Comme tout type de construction, les travaux d’extension de maison ne peuvent pas échapper à la règle. Ils sont soumis au respect de quelques exigences réglementaires. Ce peut être un permis de construire ou une déclaration préalable de travaux, selon l’ampleur de l’ouvrage présenté. La déclaration préalable est une charge de moins accordée aux constructeurs et concerne surtout les travaux de faible envergure. Elle est régie par le code de l’urbanisme. Tour d’horizon sur les démarches à suivre.

Comment constituer un dossier de déclaration de travaux pour l’extension de maison ?

Tout repose sur le formulaire. Celui-ci renseigne sur tout ce qui concerne le projet d’extension : sa dimension, son hauteur, son emplacement, sa situation géographique et etc. L’intéressé s’engage à apporter des informations claires et exemptes d’erreur. Les faux renseignements ne profitent pas. Généralement, c’est auprès de la mairie qu’il faut le remplir. Mais avec l’évolution de la nouvelle technologie, le téléchargement sur le site de la mairie est accordé. Même l’envoi du courrier par voie postale n’est pas interdit non plus.

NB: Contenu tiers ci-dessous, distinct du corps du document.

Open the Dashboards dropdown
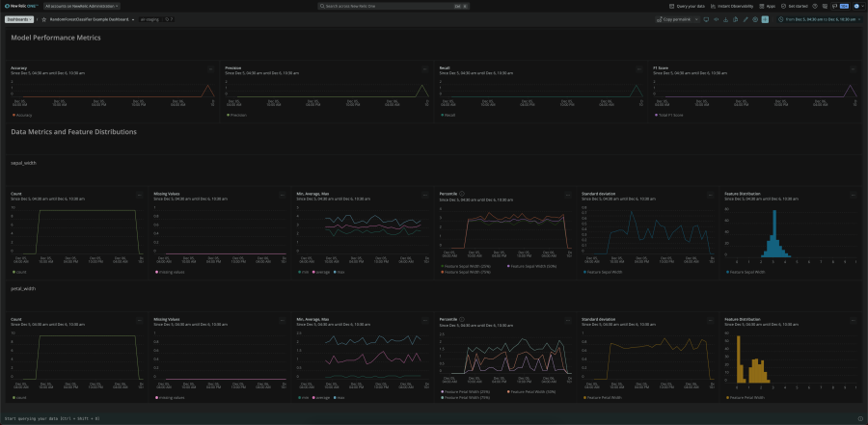This screenshot has height=425, width=868. point(19,18)

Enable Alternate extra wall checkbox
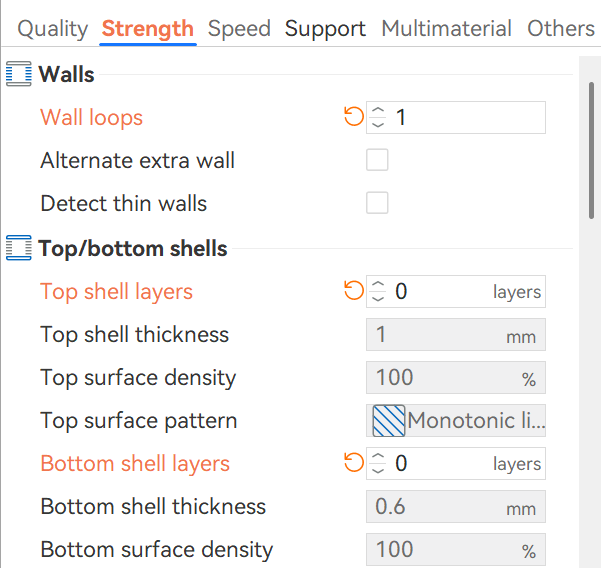click(x=377, y=160)
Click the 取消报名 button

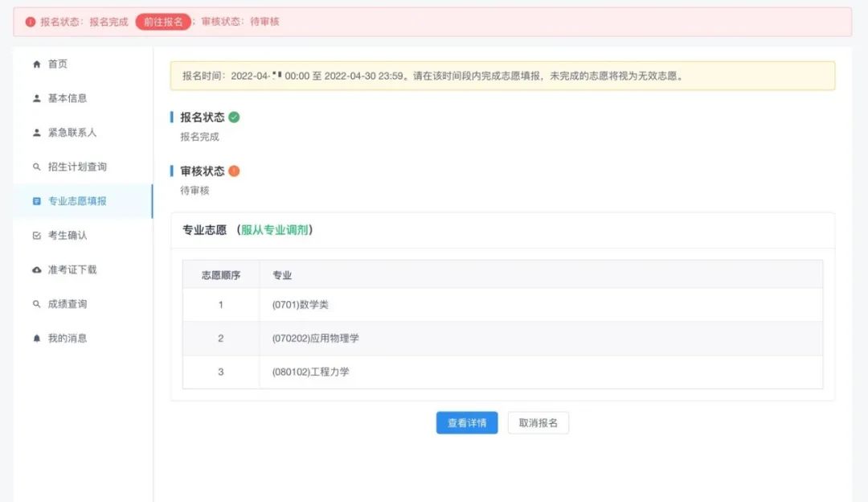538,422
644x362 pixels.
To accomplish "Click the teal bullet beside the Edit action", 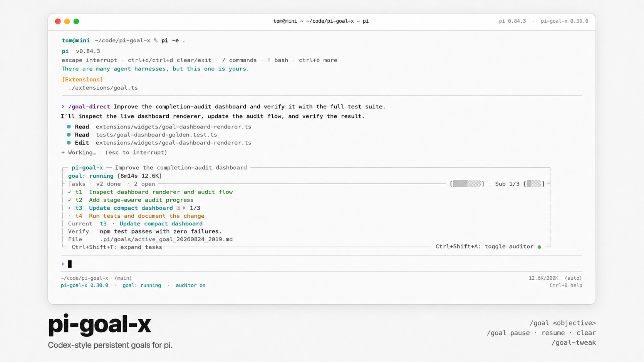I will [x=69, y=143].
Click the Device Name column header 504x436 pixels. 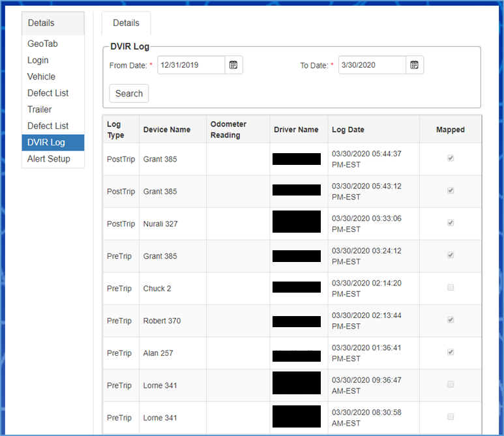167,130
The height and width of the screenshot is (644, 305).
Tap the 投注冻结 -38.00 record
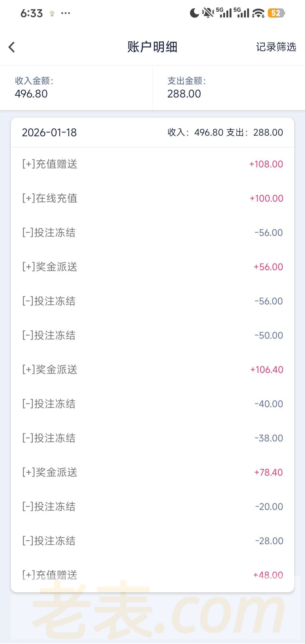[152, 438]
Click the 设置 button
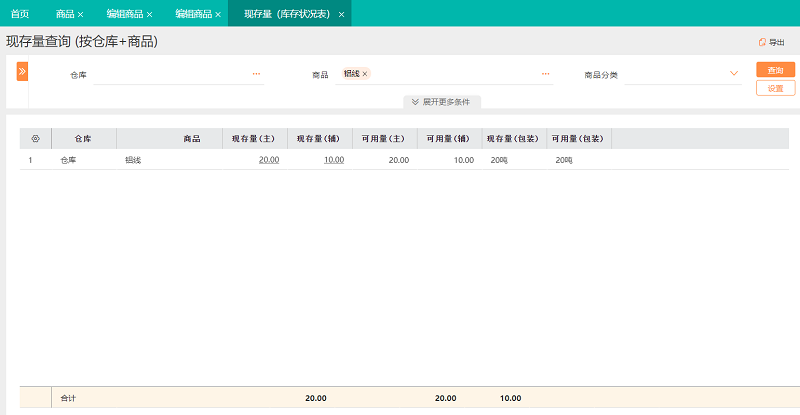 coord(775,88)
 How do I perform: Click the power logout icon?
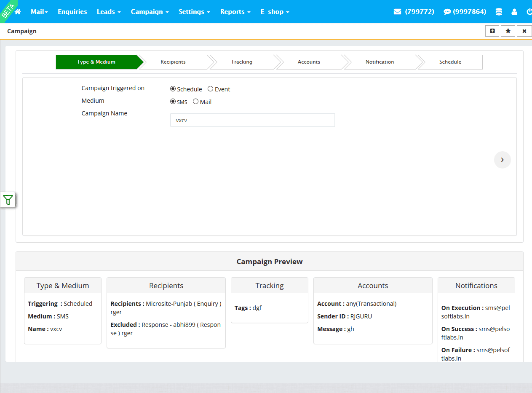pos(529,12)
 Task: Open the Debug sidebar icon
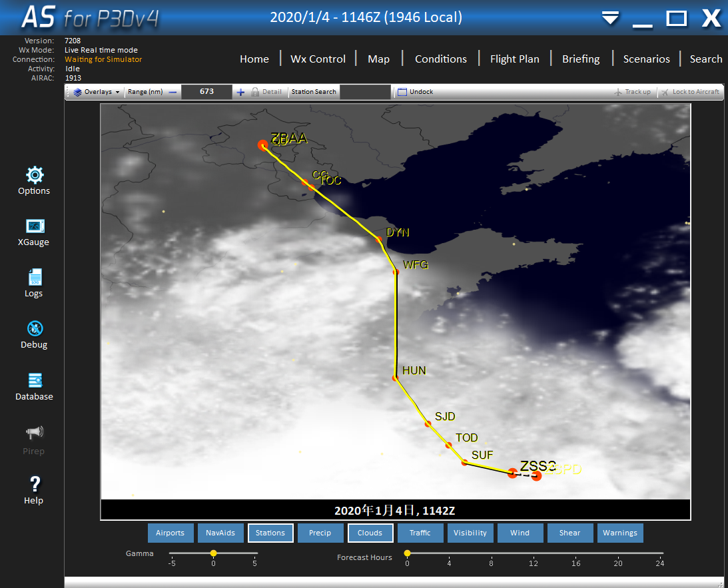tap(35, 329)
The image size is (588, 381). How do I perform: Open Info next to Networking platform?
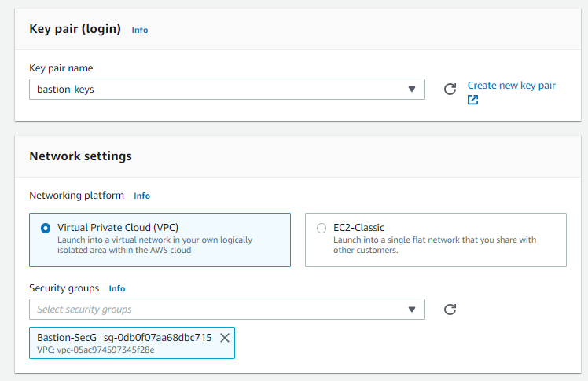(x=141, y=196)
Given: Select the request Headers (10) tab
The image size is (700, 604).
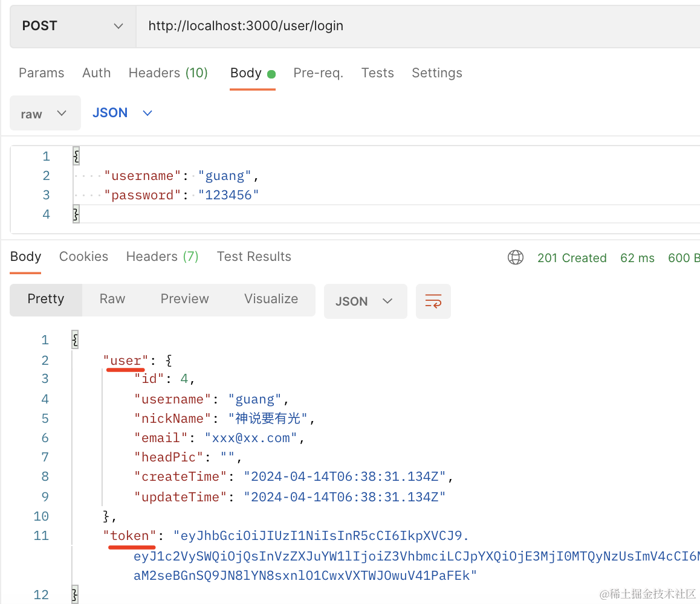Looking at the screenshot, I should point(168,73).
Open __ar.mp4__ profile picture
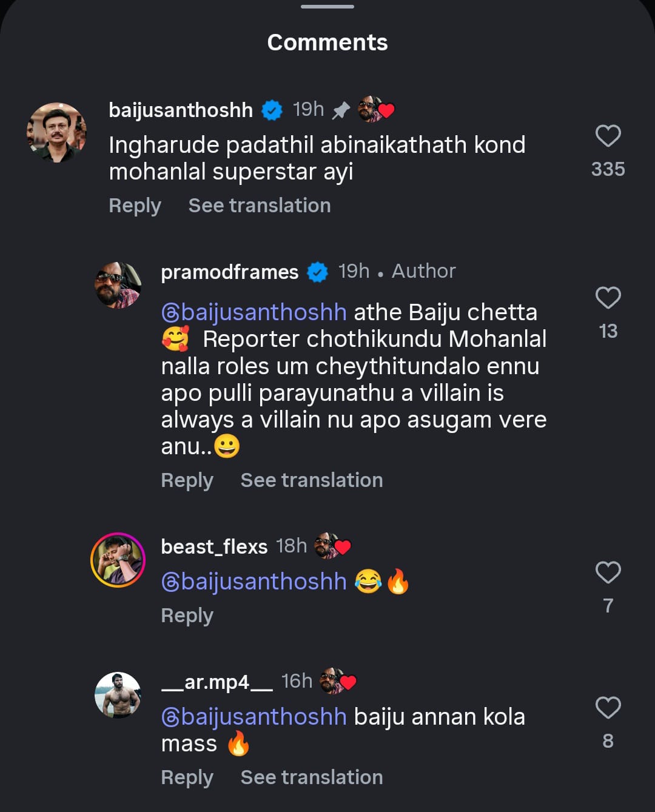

Pour obtenir la validation très attendue, quelques pièces supplémentaires sont requises en complément. Il s’agit du plan de situation, du plan de masse, du plan de coupe et quelques autres. Ces pièces sont jointes à la déclaration préalable de travaux pour extension de maison, généralement fournies en double exemplaire. Le nombre de ces exemplaires augmentent lorsque le chantier se situe à proximité d’un secteur sauvegardé tel le musée. Selon les règles, le délai d’instruction s’effectue en 31 jours, passé ce délai et sans aucune information de la part du service de la mairie, l’intéressé peut débuter son projet. Le refus est toujours précédé d’un courrier expliquant le motif du rejet.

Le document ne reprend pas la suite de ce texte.